Nous vous annoncions la semaine dernière le départ de Thomas Henriot de la direction générale de la maison Henriot. Le seul élément officiel apporté depuis à la rédaction de Terre de Vins est qu’ « un recrutement est en cours et que la famille reste très mobilisée pour assurer le développement et la pérennité de Champagne Henriot ».

Malgré aucune réponse à nos appels, nous sommes en mesure de confirmer que, suite au décès de Joseph Henriot, des dissensions fortes sont apparues au sein de La Vigie, holding familiale qui possède Champagne Henriot ; Bourgognes Bouchard père & fils et William Fèvre ; crème de cassis Lejay-Lagoutte ; et domaine Ponciago en Beaujolais. Cette holding est actuellement présidée par Gilles de Larouzière, neveu de Joseph Henriot. Fin décembre, la divergence entre les différents blocs familiaux a conduit à la mise en minorité de Thomas Henriot et son éviction du poste de directeur général de la maison de champagne.

D’après nos informations et même si aucun des actionnaires n’a souhaité s’exprimer, ce sont au total 24 cousins qui détiennent le capital familial. Parmi eux, les 3 enfants de Joseph Henriot (Stanislas qui dirigea précédemment la maison de champagne, Thomas et leur sœur Mathilde) possèdent 40 % des parts, le nom, ainsi que la propriété de la marque Henriot.

Selon une source très proche du dossier, la branche des enfants de Joseph Henriot aurait affirmé faire corps et continuer d’assurer, même en situation minoritaire, une vigilance très pointue sur les mesures qui seront prises dans les prochains mois concernant la marque, sa production, sa distribution et sa communication.
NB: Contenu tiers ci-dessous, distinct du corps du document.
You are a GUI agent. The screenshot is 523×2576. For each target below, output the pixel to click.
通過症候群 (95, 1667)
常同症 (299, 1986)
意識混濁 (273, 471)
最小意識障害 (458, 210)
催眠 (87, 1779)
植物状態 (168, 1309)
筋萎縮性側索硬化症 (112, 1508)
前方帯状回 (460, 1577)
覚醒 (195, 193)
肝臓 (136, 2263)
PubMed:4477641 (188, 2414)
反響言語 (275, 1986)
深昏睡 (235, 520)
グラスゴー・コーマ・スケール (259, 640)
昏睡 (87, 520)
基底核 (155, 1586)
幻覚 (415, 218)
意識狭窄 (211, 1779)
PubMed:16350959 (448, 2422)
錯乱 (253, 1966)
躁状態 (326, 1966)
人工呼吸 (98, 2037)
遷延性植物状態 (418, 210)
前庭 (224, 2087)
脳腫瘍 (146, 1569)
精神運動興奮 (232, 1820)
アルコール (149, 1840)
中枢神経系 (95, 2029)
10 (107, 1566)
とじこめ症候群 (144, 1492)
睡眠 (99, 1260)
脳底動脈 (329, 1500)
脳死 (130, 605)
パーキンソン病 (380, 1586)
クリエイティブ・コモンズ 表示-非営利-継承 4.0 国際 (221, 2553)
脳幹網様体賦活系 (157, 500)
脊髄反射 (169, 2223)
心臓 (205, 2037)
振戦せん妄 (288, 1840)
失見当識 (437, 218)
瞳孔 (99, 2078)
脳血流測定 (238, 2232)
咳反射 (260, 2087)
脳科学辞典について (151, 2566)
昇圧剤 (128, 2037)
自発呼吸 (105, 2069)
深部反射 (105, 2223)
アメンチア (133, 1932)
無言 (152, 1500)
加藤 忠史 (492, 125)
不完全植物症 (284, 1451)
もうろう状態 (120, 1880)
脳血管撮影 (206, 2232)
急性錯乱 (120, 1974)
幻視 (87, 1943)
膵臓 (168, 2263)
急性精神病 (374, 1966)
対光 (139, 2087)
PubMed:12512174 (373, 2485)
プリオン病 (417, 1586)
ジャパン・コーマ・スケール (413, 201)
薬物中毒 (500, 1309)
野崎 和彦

Henriot, le bon élève de la classe champagne

Cet imbroglio est d’autant plus stupéfiant que tous les clignotants sont au vert pour Henriot.
La marque connaît une véritable explosion de ses ventes : + 10% à 23, 6 M€ en 2015, avec une belle performance en France, une reprise très nette du marché italien et désormais pas loin de 10 000 caisses vendues sur les marchés japonais et américains.

Côté marketing, les résultats confortent la stratégie de repositionnement et d’image, avec en 2015 la sortie en marché de deux cuvées ultra-premium que nous avons commentées et distinguées dans Terre de Vins : la 2e édition de la Cuve 38, un vin « intergénérationnel » inédit en Champagne, ainsi que la Cuvée des Enchanteleurs dans le célèbre millésime 2000.

La communication, axée sur un des descendants porteur du nom, ancrait le champagne Henriot dans l’univers devenu rare des maisons familiales, mais avec une image rajeunie (lire à ce sujet l’interview intégrale que Thomas Henriot livrait dans Terre de Vins de décembre 2015). Enfin, reconnaissance par ses pairs, le chef de caves Laurent Fresnet a reçu la distinction de meilleur vinificateur vins effervescents au monde par le International Wine Challenge.

Le successeur de Thomas Henriot aura désormais un double challenge : maintenir et développer l’image ascendante de la maison rémoise mais aussi incarner un nom tout en maintenant la cohésion des branches familiales actionnaires.